I remember how excited we were to have him home with us! Finally we got him to ourselves! But we started to notice that he was getting really scared every time a door would open, or even when we put dishes away, and then we started noticing that he would never look at us. That's when we found out that he had something called Septo-optic dysplasia, basically he doesn't have as many optic nerves as he should have, and because of this he is completely blind. 

Now what's common with Septo-optic dysplasia is seizure disorders and something called panhypopituitiarism, which basically means his pituitary gland doesn't work at all, so we have to replace ALL those hormones with medications (Thyroid Medication, Growth Hormone, and DDVP for his central diabetes insipidus). So basically since he was 6 months old he has been taking numerous medications twice daily, and suffering from annoying seizures that we can't seem to stop, but no matter what this child has gone through in his 6 years of life, he ALWAYS has a smile on his face.

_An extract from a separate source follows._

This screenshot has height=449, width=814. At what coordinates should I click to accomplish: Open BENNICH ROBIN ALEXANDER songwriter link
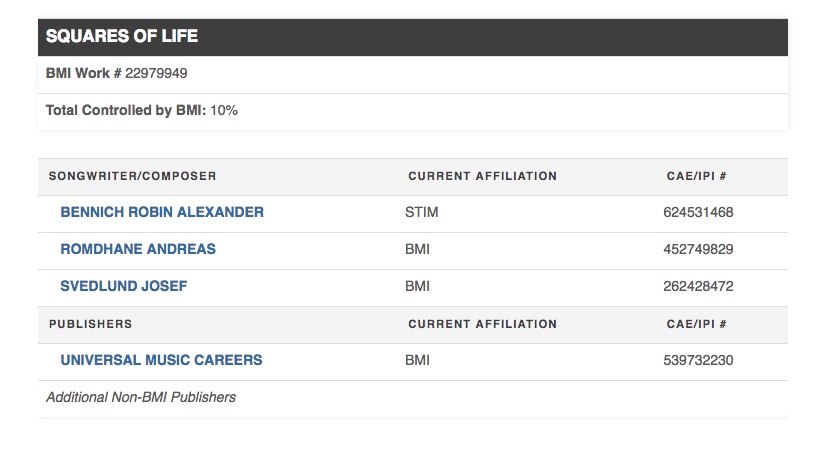(x=162, y=212)
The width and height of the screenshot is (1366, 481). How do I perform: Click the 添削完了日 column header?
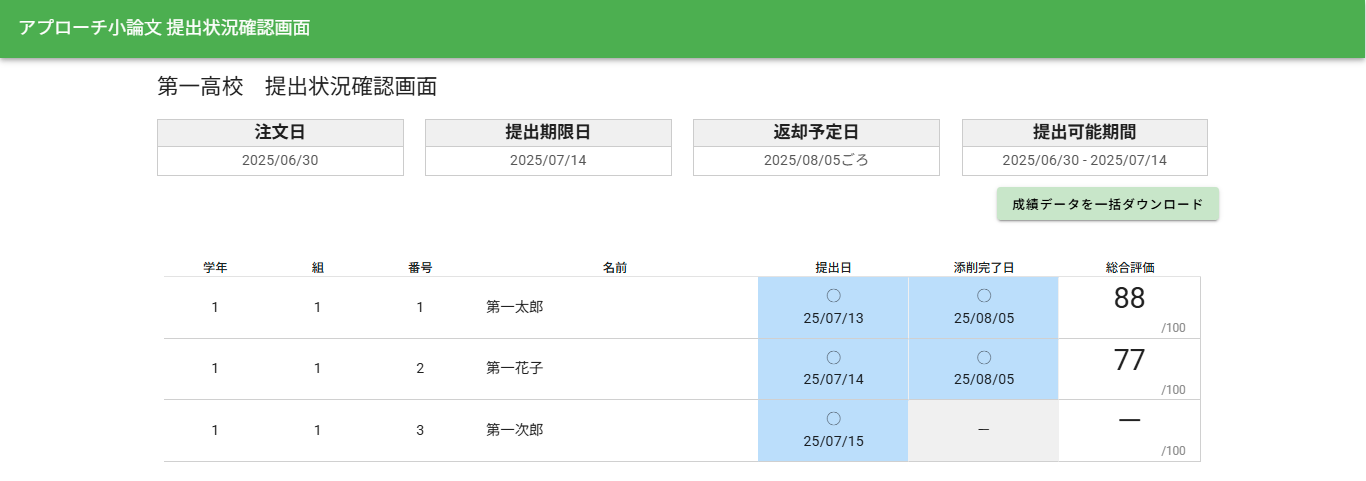coord(983,268)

Now he might not run, walk, or even crawl... but he is just so full of life you can't help but be sucked in by his bright blue eyes and that stunning smile. We work with him every single day, therapy wise and just playing and having fun. He has changed our lives for the better, but always has made it more interesting to travel! With all the medications, and needles for his growth hormone and central adrenal insufficiency it's been interesting getting through airport security. We always have to make sure there is good endocrinologists and neurologists in whatever city we are going to, a hospital near by, and pharmacies that can take care of all his medication needs. 

It interesting planning for trips with him, but he is actually the easiest out of all 3 of our sons to travel with. Haha he was so laid back, but our other two are all over the place.

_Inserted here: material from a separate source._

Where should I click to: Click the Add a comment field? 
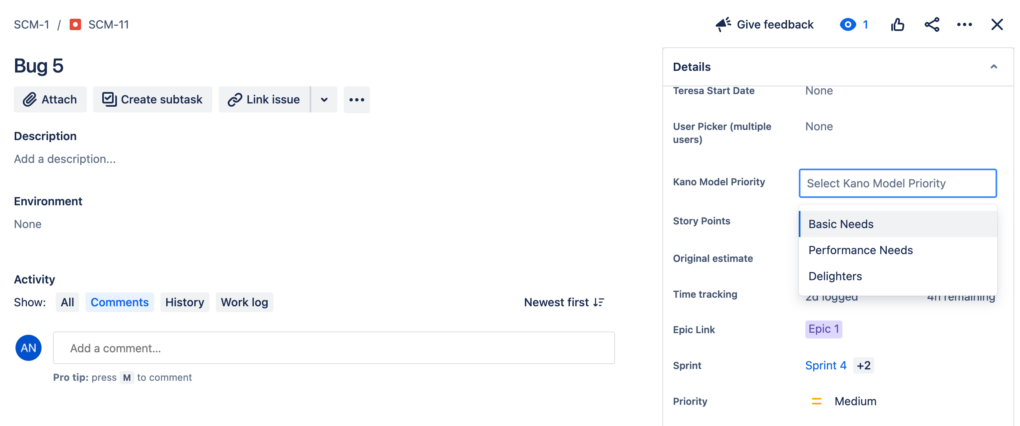point(334,348)
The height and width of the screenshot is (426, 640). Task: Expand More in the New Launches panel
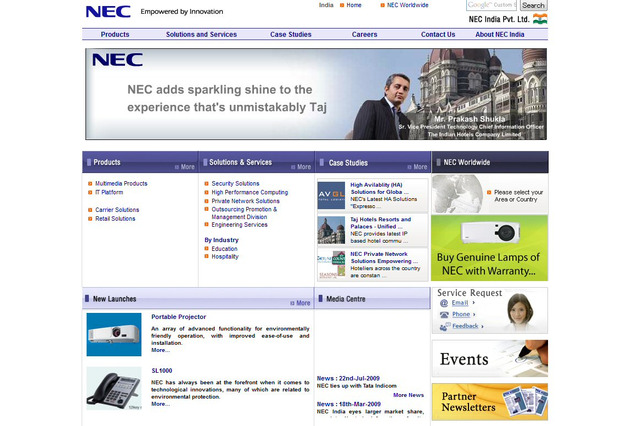point(301,302)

Braysen aka B-ray is our 3 year old with a heart of gold. That kid is too smart for his own good though, he is always getting into trouble by experimenting with how things work. He's also a sneaky son-of-a-gun too. Real stealth lol, all quiet. But he is always looking out for his brothers, even though he isn't the oldest he has took on that roll. He is always watching out for Tayden, and even though he picks with Maddox 100% of the day, he wont let ANYONE else pick with him lol. He's got everyones back and I love that about him! He is his daddy's twin too... they look just a like it's crazy!


And then there is Mad-dog aka Maddox. He is our 2 year old and a spunky little thing! His personality is WAY too big for his body... he might be more cocky than Kanye himself! That boys has so much confidence lol. And he is so driven... he has a natural love and talent for basketball just like his daddy and he can't seem to get enough. He will practice for hours on end just shooting and dribbling, and he even watched basketball with us when we are watching our NBA League Pass. It's crazy! But also this little punk is incredibly stubborn. It's his way or the high way...


Never a dull moment with my family :) They are fun and hilarious, definitely entertaining and I am so grateful for them!! I love them so much and I am so excited to see where our next adventure takes us! 

Maddox Stockman... it's just in his blood.